## Objectifs
• a. Traduisez en anglais la phrase suivante du texte sur le réel : « Le réel c’est ce qui contrarie l’image, la langue, la qualification, la conceptualisation. »
• b. Pour chacune des affirmations suivantes, indiquez par oui ou par non si elle concorde avec le texte sur le réel, puis citez les mots du texte qui tranchent. (i) Selon Lacan, toute notion peut se considérer selon trois instances : l’imaginaire, le symbolique et le réel. (ii) Le père réel est présenté comme un père qui n’existe pas. (iii) La vraie nature du choix est quantitative.

La
réalité se définit également par son incontournabilité. Il y a la
réalité : c’est comme ça et ce n’est pas autrement. Selon le psychanalyste
Jacques Lacan, toute notion peut se décliner et se vivre différemment selon que
nous considérions au gré de trois instances : l’imaginaire, le symbolique,
le réel. Ainsi, par exemple, si nous portons notre attention au concept de
père, il y a trois façons de définir le père. Le père imaginaire est l’image de
Père telle qu’elle prévaut (malheureusement) dans toutes les familles. C’est un
stéréotype, l’imagerie sociale de ce qu’un Père doit être, tout ce qu’un père
va prendre ses épaules en ayant des enfants. Le père symbolique est le nom du
père, soit tout ce qu’implique le sens du mot père dans la langue. Le père réel
est le père impossible, c’est-à-dire non pas le père qui n’existe pas, au
contraire : le Père dont l’existence résiste à toute représentation. Le Père
dont on ne peut rien dire : celui qui est « là ». Le réel c’est
ce qui contrarie l’image, la langue, la qualification, la conceptualisation. Il
importe de bien comprendre ces nuances car nous ne voyons pas comment le réel
pourrait être l’impossible en tant que réel. S’il a lieu, c’est bien qu’il est
possible et pourtant en tant que réel, il annule toutes les possibilités.
Vous
vous trouvez devant un distributeur de boissons chaudes : toutes sont
possibles, un thé, un chocolat, un café. Puis vous choisissez de boire un café.
Une fois le café réel dans votre main, il cesse absolument d’être une
possibilité parmi tant d’autres, tout simplement parce que vous n’êtes pas en
train de boire la possibilité du café. Nous sommes tellement préoccupés du
choix quantitatif (combien de possibilités) que nous ne prêtons pas attention
au fait que la vraie nature du choix est qualitative : quelle est la
boisson que je choisis de faire passer du statut de simple nom, de simple
étiquette posée sur la machine au statut de réalité liquide et chaude.

[Entrées du jeu de données]
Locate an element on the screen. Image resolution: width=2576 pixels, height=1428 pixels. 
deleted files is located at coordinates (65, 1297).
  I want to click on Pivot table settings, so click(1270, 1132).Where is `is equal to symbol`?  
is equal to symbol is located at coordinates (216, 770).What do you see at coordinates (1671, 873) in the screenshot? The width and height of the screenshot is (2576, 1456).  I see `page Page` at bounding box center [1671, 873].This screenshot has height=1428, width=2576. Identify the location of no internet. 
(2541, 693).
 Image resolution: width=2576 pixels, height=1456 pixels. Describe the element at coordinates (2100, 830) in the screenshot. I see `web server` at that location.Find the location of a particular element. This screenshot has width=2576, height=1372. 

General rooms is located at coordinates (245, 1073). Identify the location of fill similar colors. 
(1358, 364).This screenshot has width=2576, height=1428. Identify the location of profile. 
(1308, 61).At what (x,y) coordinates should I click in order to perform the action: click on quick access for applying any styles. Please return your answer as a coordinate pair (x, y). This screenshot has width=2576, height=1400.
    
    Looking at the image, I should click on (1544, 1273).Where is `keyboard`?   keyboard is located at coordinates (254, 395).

## Corrigés complets
• a. The real is that which runs counter to image, language, qualification, conceptualization.

• b.
(i) Oui : « trois instances : l’imaginaire, le symbolique, le réel ».
(ii) Non : « non pas le père qui n’existe pas, au contraire : le Père dont l’existence résiste à toute représentation ».
(iii) Non : « la vraie nature du choix est qualitative ».